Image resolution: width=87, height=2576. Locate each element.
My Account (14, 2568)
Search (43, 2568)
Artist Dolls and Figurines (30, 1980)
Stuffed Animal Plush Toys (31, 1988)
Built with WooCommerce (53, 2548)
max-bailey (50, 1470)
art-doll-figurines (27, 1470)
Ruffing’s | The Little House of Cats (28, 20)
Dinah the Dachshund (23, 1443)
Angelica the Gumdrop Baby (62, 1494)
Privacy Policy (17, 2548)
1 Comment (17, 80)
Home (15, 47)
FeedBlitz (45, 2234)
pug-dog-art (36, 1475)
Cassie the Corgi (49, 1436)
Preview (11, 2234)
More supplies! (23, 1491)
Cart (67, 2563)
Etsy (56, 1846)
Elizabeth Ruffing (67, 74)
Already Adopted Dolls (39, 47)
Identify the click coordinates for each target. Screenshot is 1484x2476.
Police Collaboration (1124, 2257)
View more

^^^^^^^^^^^^^^^^

The answer is all of the material, repeated exactly.

Image resolution: width=87, height=2576. Locate each element.
My Account (14, 2568)
Search (43, 2568)
Artist Dolls and Figurines (30, 1980)
Stuffed Animal Plush Toys (31, 1988)
Built with WooCommerce (53, 2548)
max-bailey (50, 1470)
art-doll-figurines (27, 1470)
Ruffing’s | The Little House of Cats (28, 20)
Dinah the Dachshund (23, 1443)
Angelica the Gumdrop Baby (62, 1494)
Privacy Policy (17, 2548)
1 Comment (17, 80)
Home (15, 47)
FeedBlitz (45, 2234)
pug-dog-art (36, 1475)
Cassie the Corgi (49, 1436)
Preview (11, 2234)
More supplies! (23, 1491)
Cart (67, 2563)
Etsy (56, 1846)
Elizabeth Ruffing (67, 74)
Already Adopted Dolls (39, 47)
Identify the click coordinates for each target. Screenshot is 1484x2476.
Police Collaboration (1124, 2257)
View more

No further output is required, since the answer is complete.